Re: OT: Question: Unicode
From: | Mark J. Reed <markjreed@...> |
Date: | Monday, May 19, 2003, 1:40 |
On Sun, May 18, 2003 at 06:48:29PM -0400, John Cowan wrote:
> > If you include any characters whose numbers are above 255, you
> > technically need to declare the file to be Unicode of some variety.
>
> AFAIK this is only true of Netscape 4.x, and is a bug.
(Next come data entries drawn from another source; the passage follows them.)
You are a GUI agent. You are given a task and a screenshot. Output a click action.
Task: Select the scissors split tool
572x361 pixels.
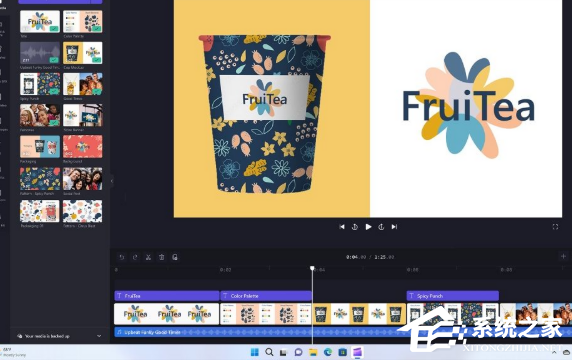[x=148, y=257]
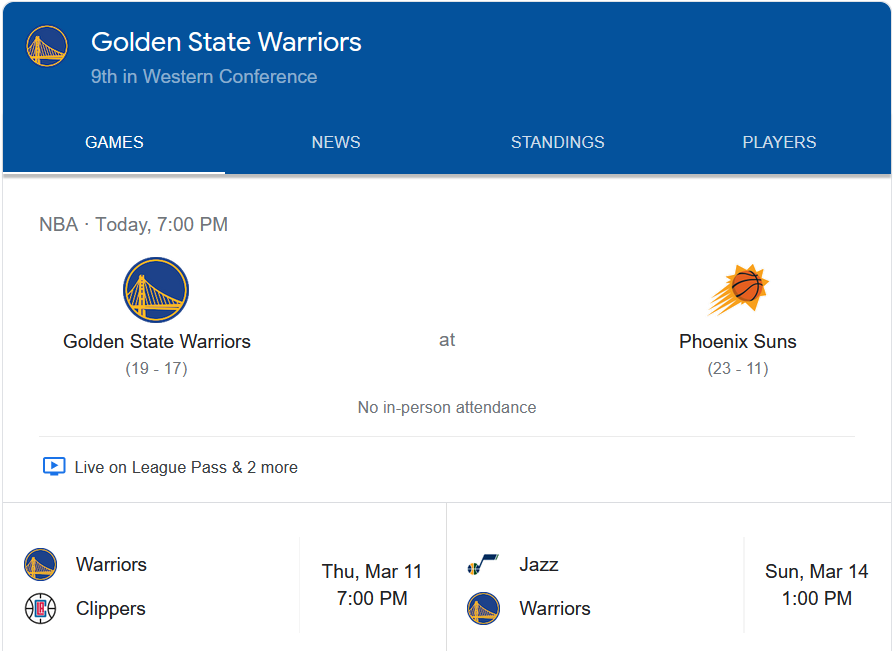Image resolution: width=896 pixels, height=651 pixels.
Task: Select the Jazz team name in the schedule
Action: (539, 565)
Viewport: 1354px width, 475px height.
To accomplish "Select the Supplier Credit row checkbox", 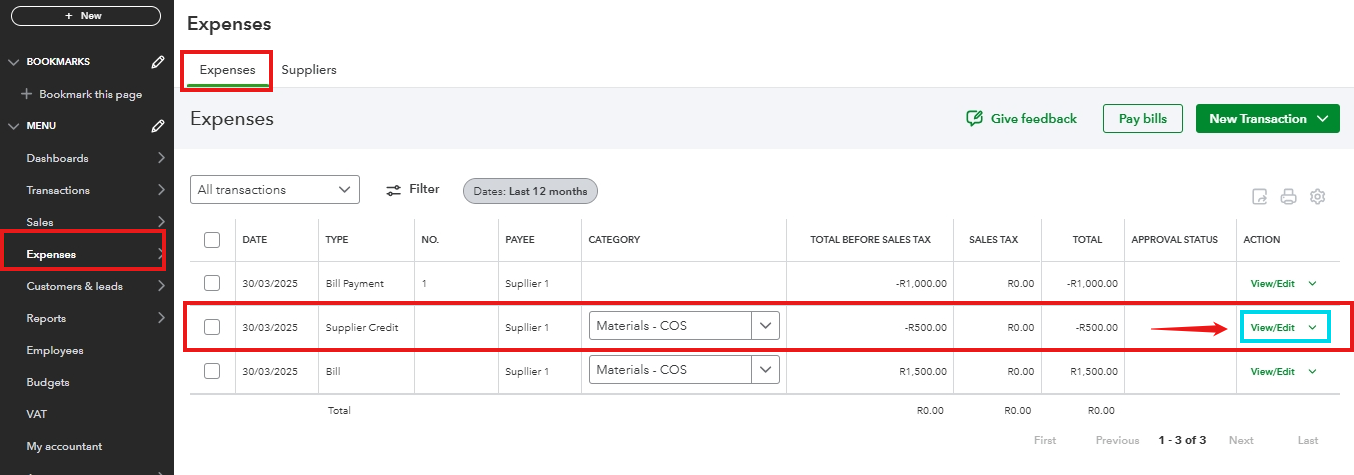I will tap(212, 327).
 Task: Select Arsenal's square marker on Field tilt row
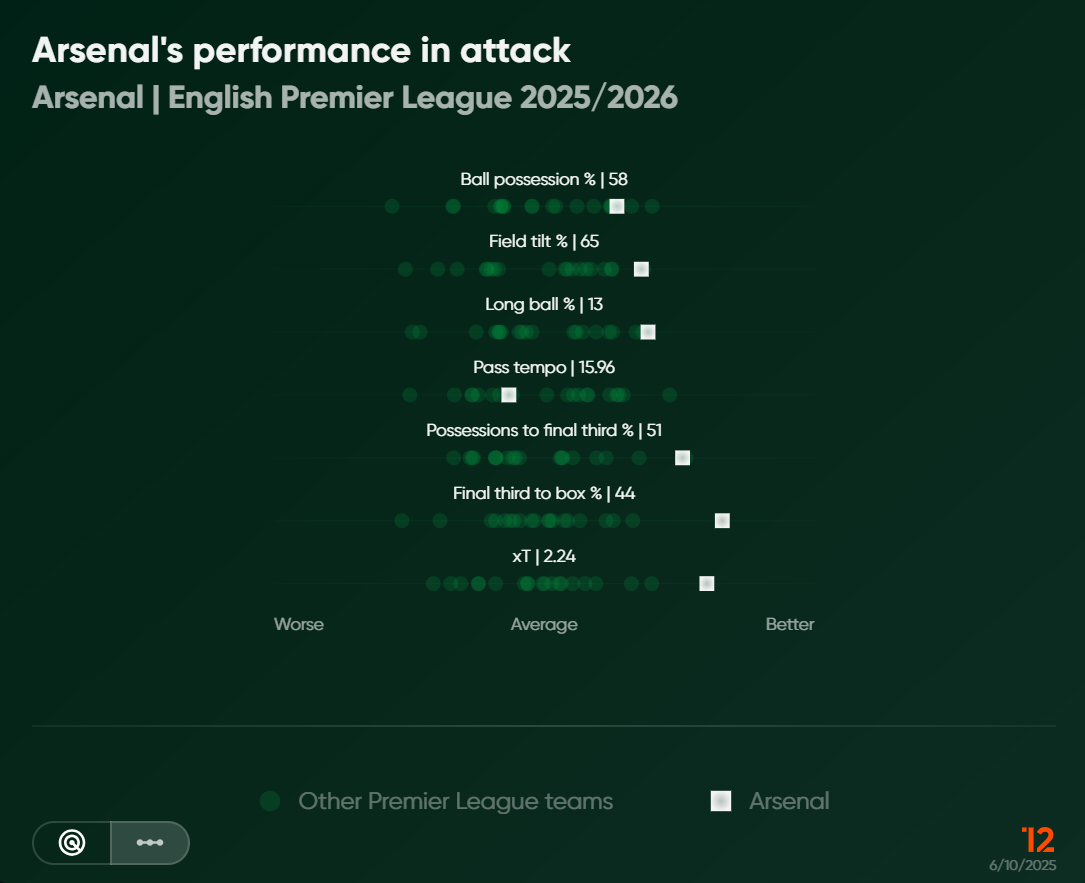click(641, 269)
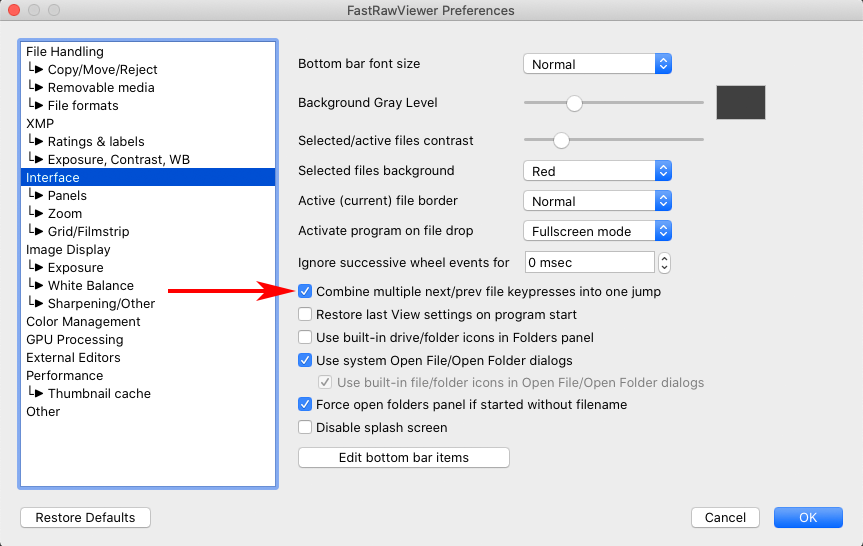
Task: Click the Background Gray Level slider handle
Action: click(x=574, y=103)
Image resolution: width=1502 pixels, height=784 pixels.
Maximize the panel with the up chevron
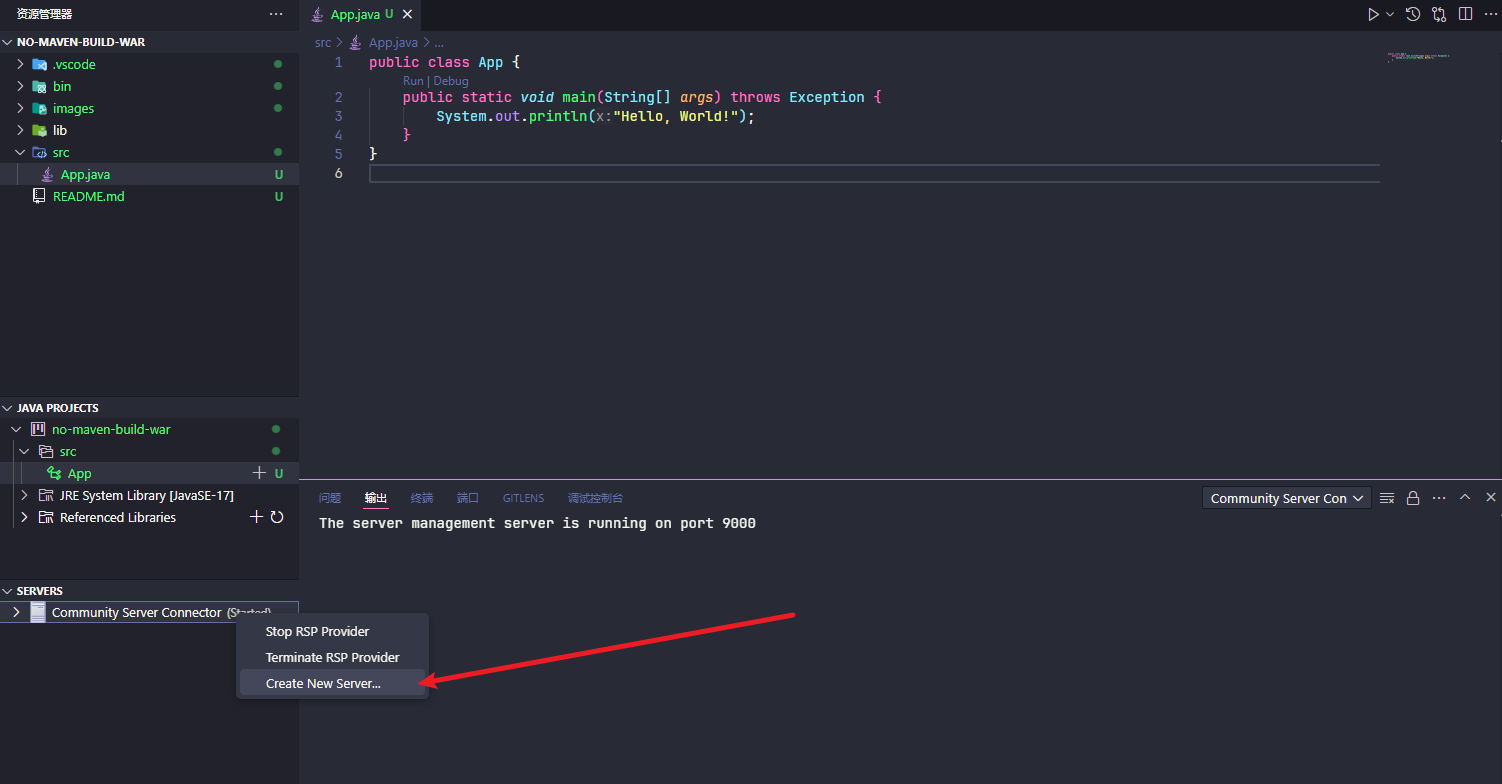pos(1465,497)
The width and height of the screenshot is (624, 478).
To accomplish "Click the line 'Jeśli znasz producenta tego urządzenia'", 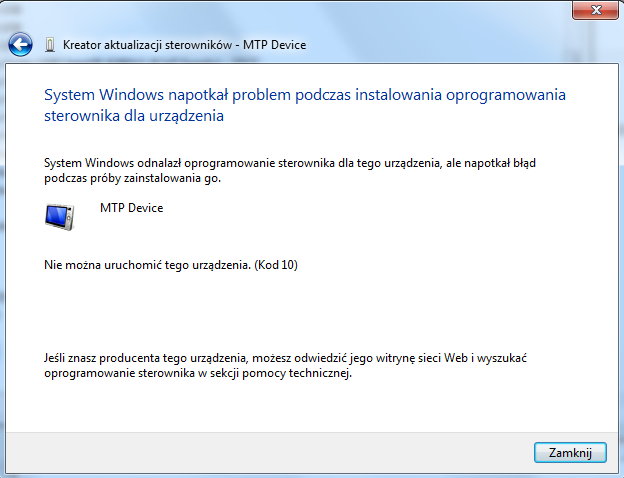I will 148,356.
> The document character set of HTML is Unicode; that is, no matter
> what the specific encoding, any Unicode character may be used in
> any HTML document.
Actually, prior to HTML 4, the only W3C-specified document character
set for HTML was Latin-1, although you could tell browsers to pretend
a given document was something else. HTML 4 made ISO-10646-1 the
official abstract character set for HTML and officially sanctioned
hexadecimal entity notation as well as the use of entities with
values greater than 255 decimal.
I don't think Netscape 4.x ever claimed to implement HTML 4, and as such
I wouldn't call its behavior a bug.
I am amazed that people continue to use 4.x, though. Netscape 7,
or straight-up Mozilla is a much better browser. I guess the
horror that was Netscape 6.0 scared folks off.